Sans-abri : 22 départements placés en « alerte grand froid »

Lutte contre les exclusions

Vingt-deux départements, dont les huit d’Île-de-France, le Nord et le Rhône, ont activé leur « alerte grand froid » pour l’hébergement des sans-abri en raison de la vague de froid qui parcourt actuellement la moitié de la France, a annoncé lundi 5 février le ministère de la Cohésion des territoires.

Ce déclenchement de l’alerte entraîne l’ouverture d’un millier de places d’hébergement d’urgence, en plus des 13 000 déjà ouvertes pour l’hiver : 649 places supplémentaires en Île-de-France, dont 238 à Paris, et 409 dans les 14 autres départements concernés, indique le ministère dans un communiqué.

Ces derniers sont : l’Ardèche, le Cantal, la Loire, le Rhône, l’Yonne, les Côtes d’Armor, le Nord, l’Oise, la Manche, la Seine-Maritime, la Charente, la Charente-Maritime, la Vienne et l’Aveyron.

« Derrière les chiffres, il y a des réalités humaines insupportables et des hommes qui restent à la rue. Notre combat est de faire le maximum pour garantir un toit aux plus démunis. Nous devons redoubler d’efforts avec l’arrivée des vagues de froid cette semaine », a déclaré le ministre Jacques Mézard, cité dans le communiqué.

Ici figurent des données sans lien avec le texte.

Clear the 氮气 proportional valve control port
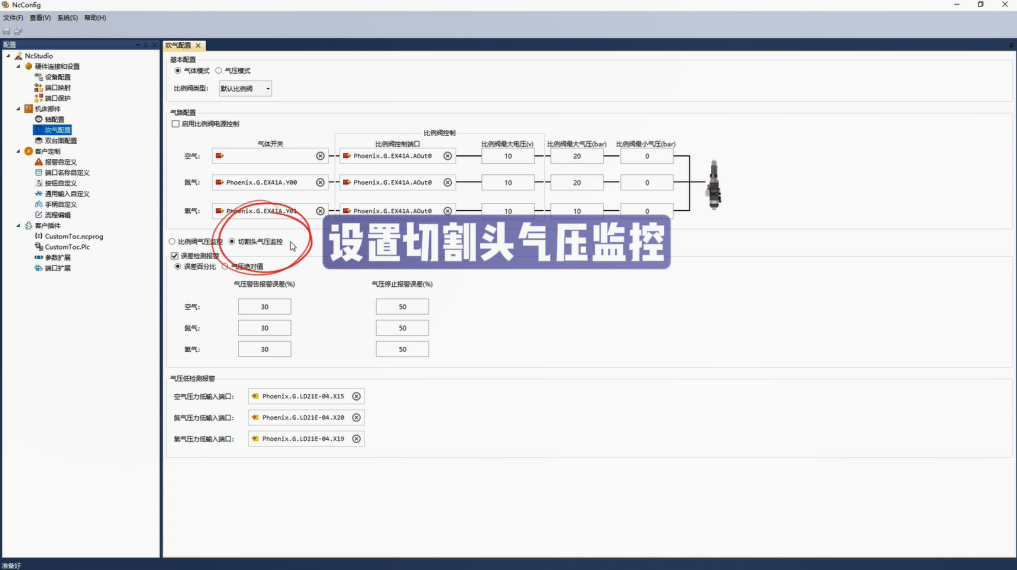Viewport: 1017px width, 570px height. (448, 183)
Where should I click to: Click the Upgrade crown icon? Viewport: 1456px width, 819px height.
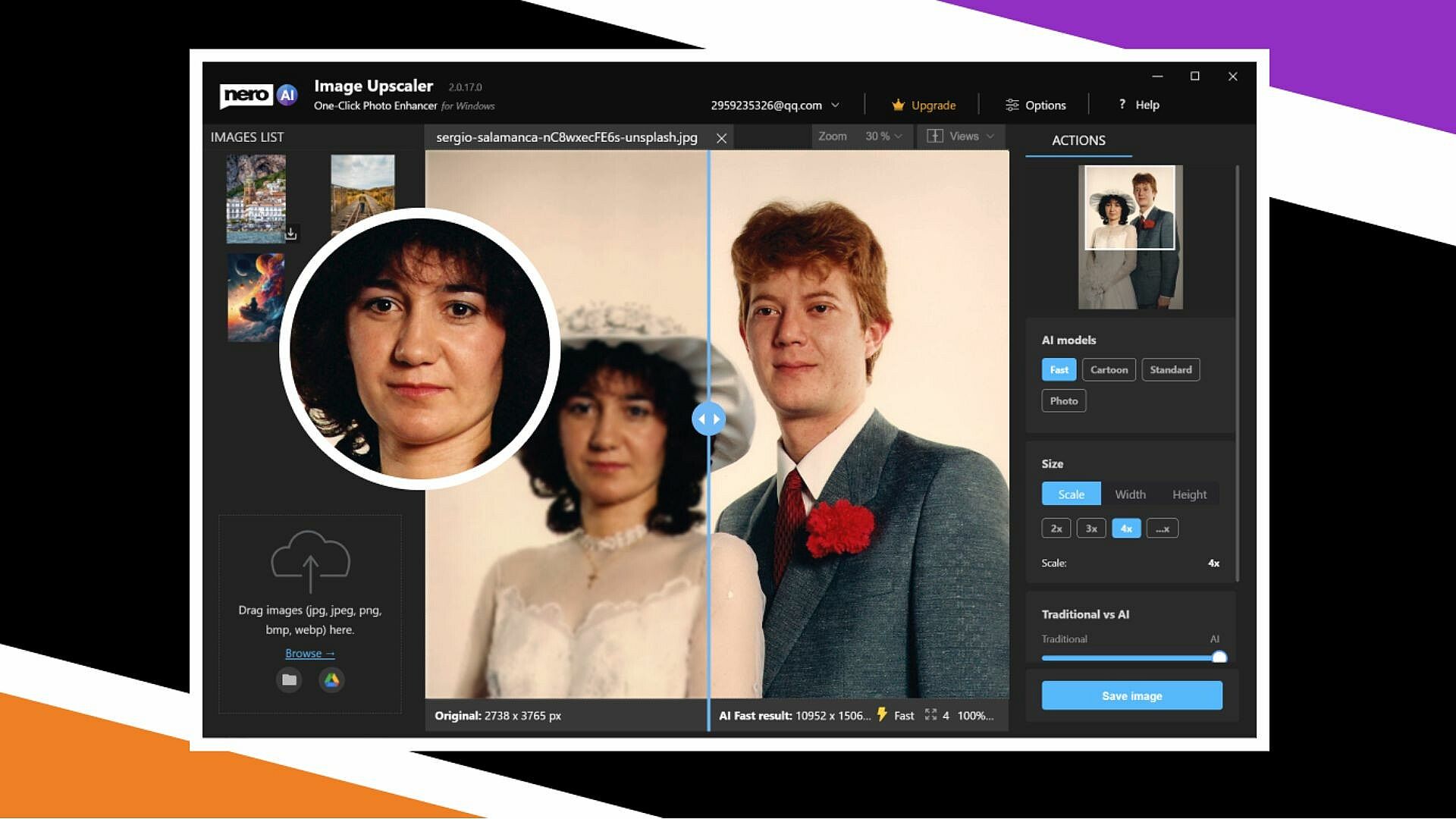point(899,105)
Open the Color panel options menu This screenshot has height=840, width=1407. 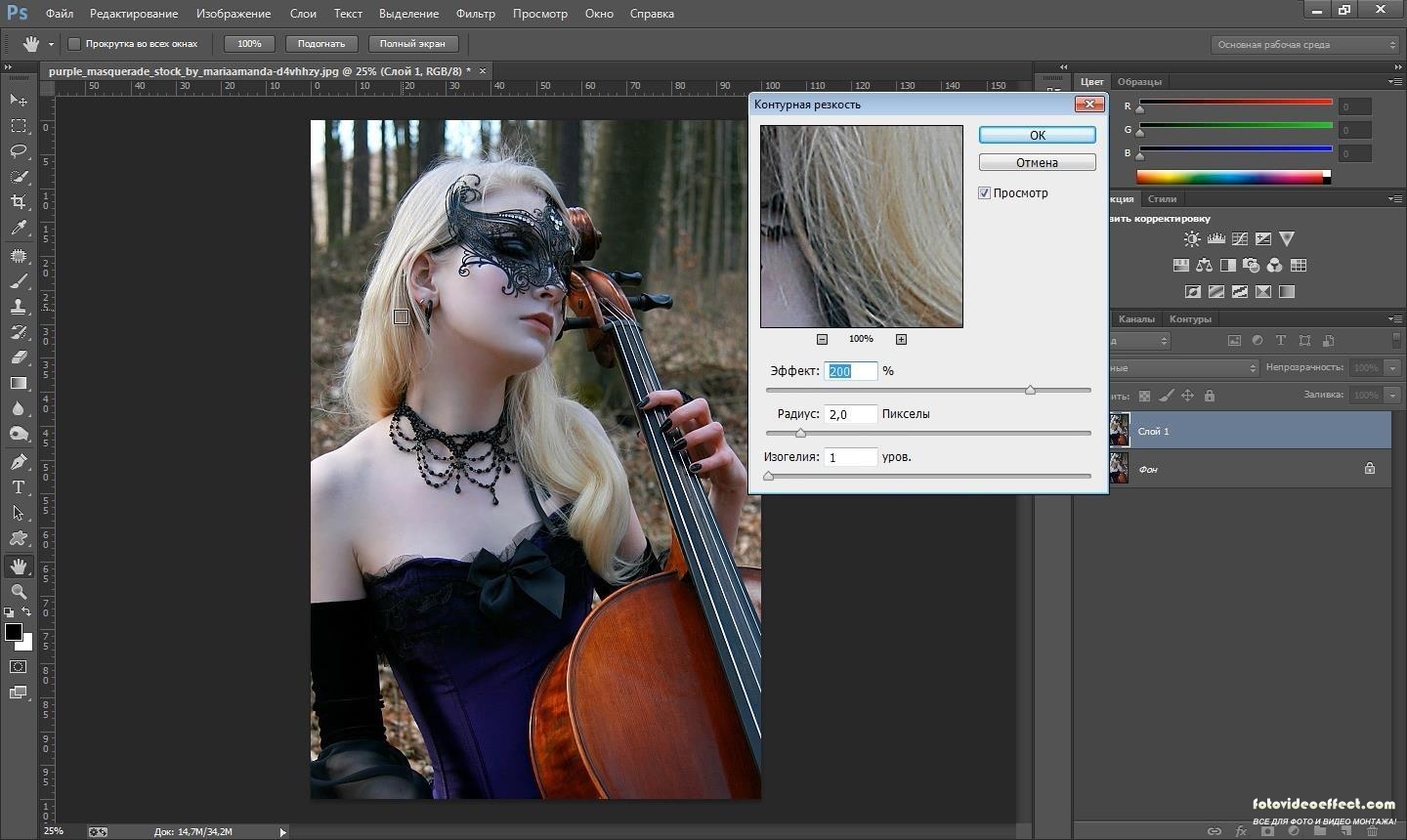[1394, 82]
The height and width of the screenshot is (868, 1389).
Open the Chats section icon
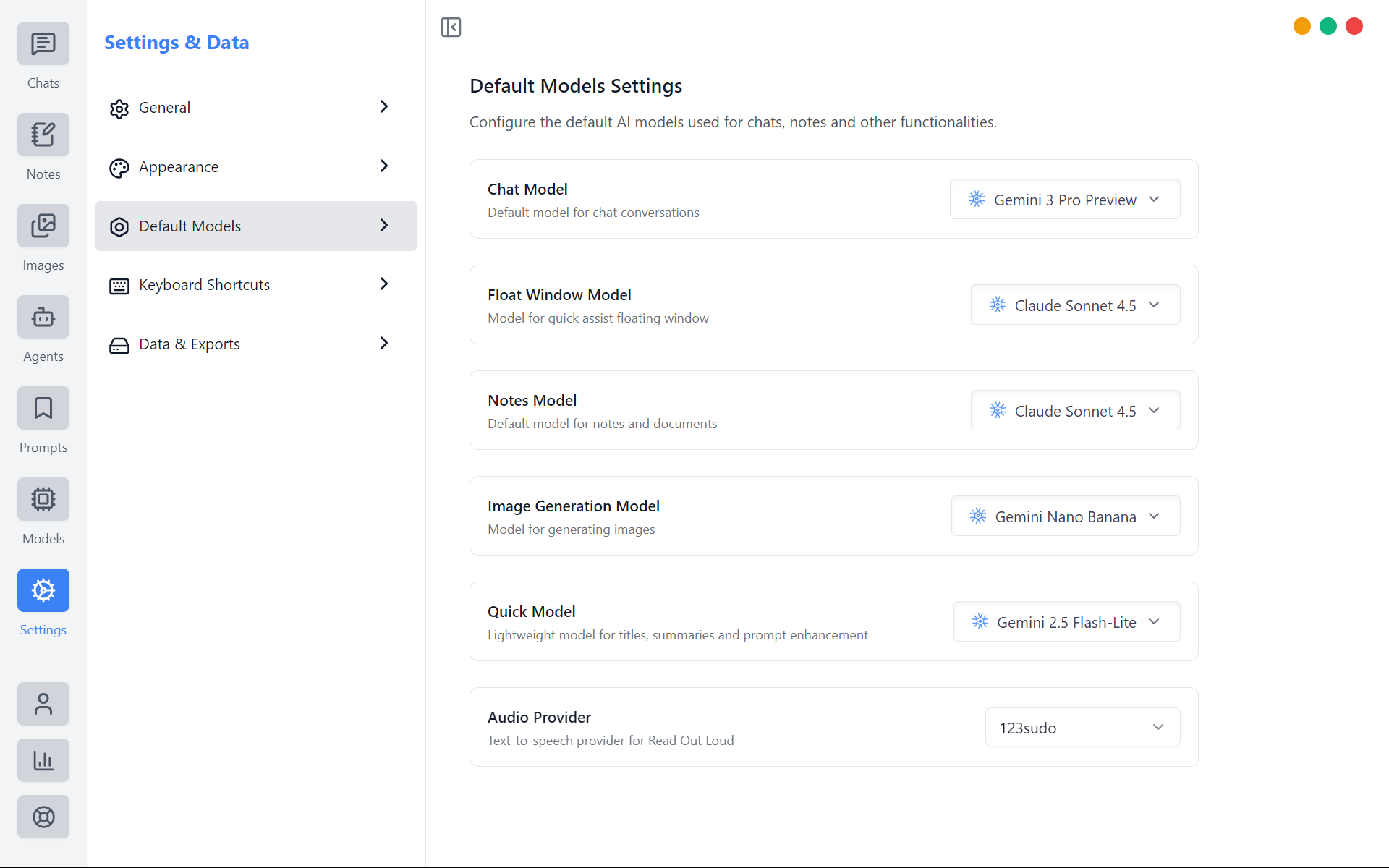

En fonction des températures ressenties et de la situation locale, c’est le préfet qui peut décider d’activer le plan Grand Froid dans son département.

« L’ensemble des services de l’État reste mobilisé pour répondre aux situations collectives et individuelles problématiques liées à cette vague de froid et en collaboration avec toutes les collectivités locales concernées », assure le ministère.

En Île-de-France, une cellule de crise est mise en place à la préfecture de région et « toutes les équipes de maraudes, pédestres, véhiculées, nocturnes (Samu Social de Paris, ville de Paris, associations etc.) seront renforcées pour aller à la rencontre de tous les publics », souligne-t-on dans le communiqué.

Les 673 nouvelles places ouvertes dans la région seront notamment aménagées dans des gymnases, des salles communales ou encore des locaux d’associations, a précisé la préfecture d’Île-de-France dans un communiqué.

L’ouverture de nouvelles places vise à répondre aux besoins croissants d’hébergement, notamment à Paris. « Certains qui préfèrent généralement rester à la rue (…) font la démarche d’appeler le 115 pour obtenir un hébergement d’urgence », a indiqué à la presse le secrétaire général de la région Île-de-France, François Ravier.

La ville de Paris a, elle, annoncé l’ouverture de 64 places gérées par Emmaüs à l’intérieur de mairies d’arrondissement, notamment dans les 4e et 15e arrondissements.

Ces nouvelles places s’ajoutent aux 103 000 places prévues tout au long de l’année en Île-de-France, selon la préfecture. Sans compter les 3 680 places de « renfort hivernal » déjà ouvertes, mobilisables entre le 1er novembre et le 31 mars.

« Il ne s’agit pas seulement d’avoir le lieu », a toutefois insisté M. Ravier. « Encore faut-il avoir l’opérateur, qu’il ait la logistique nécessaire : les lits, les kits d’hygiène, la restauration, etc. »

La moitié de la France était lundi 5 février en vigilance orange pour la neige et le verglas, première vraie incursion de l’hiver après deux mois d’une douceur exceptionnelle.

Du Massif central à la Lorraine en passant par les Pays-de-la-Loire et l’Île-de-France, 42 départements devraient subir fortement les assauts de la neige et du froid, avec un épisode particulièrement notable mardi 6 février de la Touraine à la Vendée.